» Required work:
Set out the data lines as a JSON list of strings, one string per line, starting with the line containing "Describe the element at coordinates (83, 427)" and going on through the final line of the data. Leave out blank lines.

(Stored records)
========================================

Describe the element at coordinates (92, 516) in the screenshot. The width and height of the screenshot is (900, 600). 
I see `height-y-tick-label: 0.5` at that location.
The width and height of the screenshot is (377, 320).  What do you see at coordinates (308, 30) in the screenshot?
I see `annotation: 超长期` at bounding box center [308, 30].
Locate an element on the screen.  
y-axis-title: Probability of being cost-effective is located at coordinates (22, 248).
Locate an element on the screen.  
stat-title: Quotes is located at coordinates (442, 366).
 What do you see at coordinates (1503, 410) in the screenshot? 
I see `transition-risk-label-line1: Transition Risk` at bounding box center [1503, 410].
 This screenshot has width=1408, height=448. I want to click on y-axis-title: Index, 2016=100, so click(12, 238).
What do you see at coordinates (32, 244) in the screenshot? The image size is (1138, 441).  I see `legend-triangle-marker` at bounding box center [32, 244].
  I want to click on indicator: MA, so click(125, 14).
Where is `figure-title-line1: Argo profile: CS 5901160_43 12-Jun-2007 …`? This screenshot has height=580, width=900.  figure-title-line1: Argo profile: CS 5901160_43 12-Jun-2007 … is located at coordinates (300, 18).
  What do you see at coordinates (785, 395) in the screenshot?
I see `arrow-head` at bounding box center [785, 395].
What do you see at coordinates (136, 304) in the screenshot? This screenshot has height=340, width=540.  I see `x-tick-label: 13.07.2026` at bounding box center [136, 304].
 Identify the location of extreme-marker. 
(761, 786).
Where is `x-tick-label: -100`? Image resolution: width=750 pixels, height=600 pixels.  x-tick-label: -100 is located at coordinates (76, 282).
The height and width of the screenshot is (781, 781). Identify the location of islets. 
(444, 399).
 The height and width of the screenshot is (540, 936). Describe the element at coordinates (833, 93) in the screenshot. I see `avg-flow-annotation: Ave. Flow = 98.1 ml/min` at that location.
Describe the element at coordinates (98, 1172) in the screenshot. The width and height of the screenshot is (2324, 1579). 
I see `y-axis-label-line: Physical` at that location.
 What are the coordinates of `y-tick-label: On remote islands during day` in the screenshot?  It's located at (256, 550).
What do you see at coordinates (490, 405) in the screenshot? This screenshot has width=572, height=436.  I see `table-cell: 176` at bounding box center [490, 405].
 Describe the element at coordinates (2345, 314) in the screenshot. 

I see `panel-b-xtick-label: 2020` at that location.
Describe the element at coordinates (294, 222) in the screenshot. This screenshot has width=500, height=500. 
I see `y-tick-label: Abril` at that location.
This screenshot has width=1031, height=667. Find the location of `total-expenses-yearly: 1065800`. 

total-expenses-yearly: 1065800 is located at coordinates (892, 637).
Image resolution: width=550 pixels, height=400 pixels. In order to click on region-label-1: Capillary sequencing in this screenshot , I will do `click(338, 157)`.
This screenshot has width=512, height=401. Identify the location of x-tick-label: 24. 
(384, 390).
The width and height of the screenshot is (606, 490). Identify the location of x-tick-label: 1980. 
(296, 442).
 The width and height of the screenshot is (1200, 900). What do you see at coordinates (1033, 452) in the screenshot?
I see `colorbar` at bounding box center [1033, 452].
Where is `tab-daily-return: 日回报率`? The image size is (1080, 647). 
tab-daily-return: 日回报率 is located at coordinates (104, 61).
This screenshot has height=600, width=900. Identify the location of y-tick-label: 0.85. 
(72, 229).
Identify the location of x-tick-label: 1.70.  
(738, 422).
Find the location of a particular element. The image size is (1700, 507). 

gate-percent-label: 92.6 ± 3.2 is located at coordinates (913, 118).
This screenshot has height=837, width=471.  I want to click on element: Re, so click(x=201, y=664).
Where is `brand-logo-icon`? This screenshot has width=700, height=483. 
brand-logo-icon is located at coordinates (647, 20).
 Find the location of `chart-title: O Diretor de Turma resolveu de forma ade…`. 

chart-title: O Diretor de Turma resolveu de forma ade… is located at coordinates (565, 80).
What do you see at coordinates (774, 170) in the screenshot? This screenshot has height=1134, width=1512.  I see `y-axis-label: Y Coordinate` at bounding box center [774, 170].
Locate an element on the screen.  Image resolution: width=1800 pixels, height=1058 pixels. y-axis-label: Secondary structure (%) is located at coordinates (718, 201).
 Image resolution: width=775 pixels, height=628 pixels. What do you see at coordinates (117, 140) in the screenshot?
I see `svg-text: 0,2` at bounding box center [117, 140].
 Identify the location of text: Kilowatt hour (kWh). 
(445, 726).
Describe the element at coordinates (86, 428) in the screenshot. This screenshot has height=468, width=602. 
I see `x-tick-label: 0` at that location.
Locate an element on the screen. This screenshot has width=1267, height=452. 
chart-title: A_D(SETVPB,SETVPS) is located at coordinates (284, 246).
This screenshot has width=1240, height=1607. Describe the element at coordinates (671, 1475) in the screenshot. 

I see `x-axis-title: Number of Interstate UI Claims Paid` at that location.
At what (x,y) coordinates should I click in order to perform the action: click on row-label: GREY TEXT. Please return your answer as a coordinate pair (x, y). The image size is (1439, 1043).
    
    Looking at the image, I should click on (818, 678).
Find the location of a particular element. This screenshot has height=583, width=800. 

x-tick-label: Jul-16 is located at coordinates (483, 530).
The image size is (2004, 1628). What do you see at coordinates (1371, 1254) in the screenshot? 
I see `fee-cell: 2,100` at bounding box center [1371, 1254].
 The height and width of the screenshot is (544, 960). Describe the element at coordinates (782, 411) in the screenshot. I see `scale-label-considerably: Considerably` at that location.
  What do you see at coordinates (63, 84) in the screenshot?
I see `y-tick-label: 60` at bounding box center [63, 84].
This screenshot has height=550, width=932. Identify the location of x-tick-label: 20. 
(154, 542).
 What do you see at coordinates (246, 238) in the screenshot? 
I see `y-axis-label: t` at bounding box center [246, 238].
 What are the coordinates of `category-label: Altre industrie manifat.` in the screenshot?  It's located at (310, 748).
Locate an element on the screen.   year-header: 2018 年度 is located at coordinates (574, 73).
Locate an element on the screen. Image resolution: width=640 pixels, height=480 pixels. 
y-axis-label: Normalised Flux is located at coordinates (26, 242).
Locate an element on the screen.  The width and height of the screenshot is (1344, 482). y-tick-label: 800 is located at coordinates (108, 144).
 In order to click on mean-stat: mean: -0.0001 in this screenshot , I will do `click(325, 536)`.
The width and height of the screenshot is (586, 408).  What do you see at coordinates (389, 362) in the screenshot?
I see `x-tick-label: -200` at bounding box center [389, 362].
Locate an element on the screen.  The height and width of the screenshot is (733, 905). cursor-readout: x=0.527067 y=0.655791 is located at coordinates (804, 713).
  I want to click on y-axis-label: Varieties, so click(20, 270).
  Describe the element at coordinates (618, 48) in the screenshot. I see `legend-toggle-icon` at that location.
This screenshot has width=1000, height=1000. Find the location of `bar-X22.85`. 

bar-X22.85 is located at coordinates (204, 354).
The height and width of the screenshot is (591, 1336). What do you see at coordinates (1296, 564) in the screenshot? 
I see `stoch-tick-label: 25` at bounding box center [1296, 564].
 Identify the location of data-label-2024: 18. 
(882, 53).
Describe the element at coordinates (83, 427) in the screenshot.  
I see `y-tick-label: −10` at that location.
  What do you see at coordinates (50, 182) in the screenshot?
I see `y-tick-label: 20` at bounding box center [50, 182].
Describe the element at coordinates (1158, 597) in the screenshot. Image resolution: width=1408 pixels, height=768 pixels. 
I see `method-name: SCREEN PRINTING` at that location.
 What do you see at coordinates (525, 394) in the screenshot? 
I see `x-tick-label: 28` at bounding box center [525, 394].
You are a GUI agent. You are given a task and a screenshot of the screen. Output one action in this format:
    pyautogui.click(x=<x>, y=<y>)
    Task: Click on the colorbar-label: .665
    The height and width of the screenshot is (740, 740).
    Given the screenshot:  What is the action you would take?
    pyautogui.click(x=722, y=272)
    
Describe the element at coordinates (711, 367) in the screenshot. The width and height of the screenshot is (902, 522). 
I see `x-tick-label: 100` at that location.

========================================

» Solved exercise:
[
  "Describe the element at coordinates (83, 427) in the screenshot.  ",
  "I see `y-tick-label: −10` at that location.",
  "  What do you see at coordinates (50, 182) in the screenshot?",
  "I see `y-tick-label: 20` at bounding box center [50, 182].",
  "Describe the element at coordinates (1158, 597) in the screenshot. Image resolution: width=1408 pixels, height=768 pixels. ",
  "I see `method-name: SCREEN PRINTING` at that location.",
  " What do you see at coordinates (525, 394) in the screenshot? ",
  "I see `x-tick-label: 28` at bounding box center [525, 394].",
  "You are a GUI agent. You are given a task and a screenshot of the screen. Output one action in this format:",
  "    pyautogui.click(x=<x>, y=<y>)",
  "    Task: Click on the colorbar-label: .665",
  "    The height and width of the screenshot is (740, 740).",
  "    Given the screenshot:  What is the action you would take?",
  "    pyautogui.click(x=722, y=272)",
  "Describe the element at coordinates (711, 367) in the screenshot. The width and height of the screenshot is (902, 522). ",
  "I see `x-tick-label: 100` at that location."
]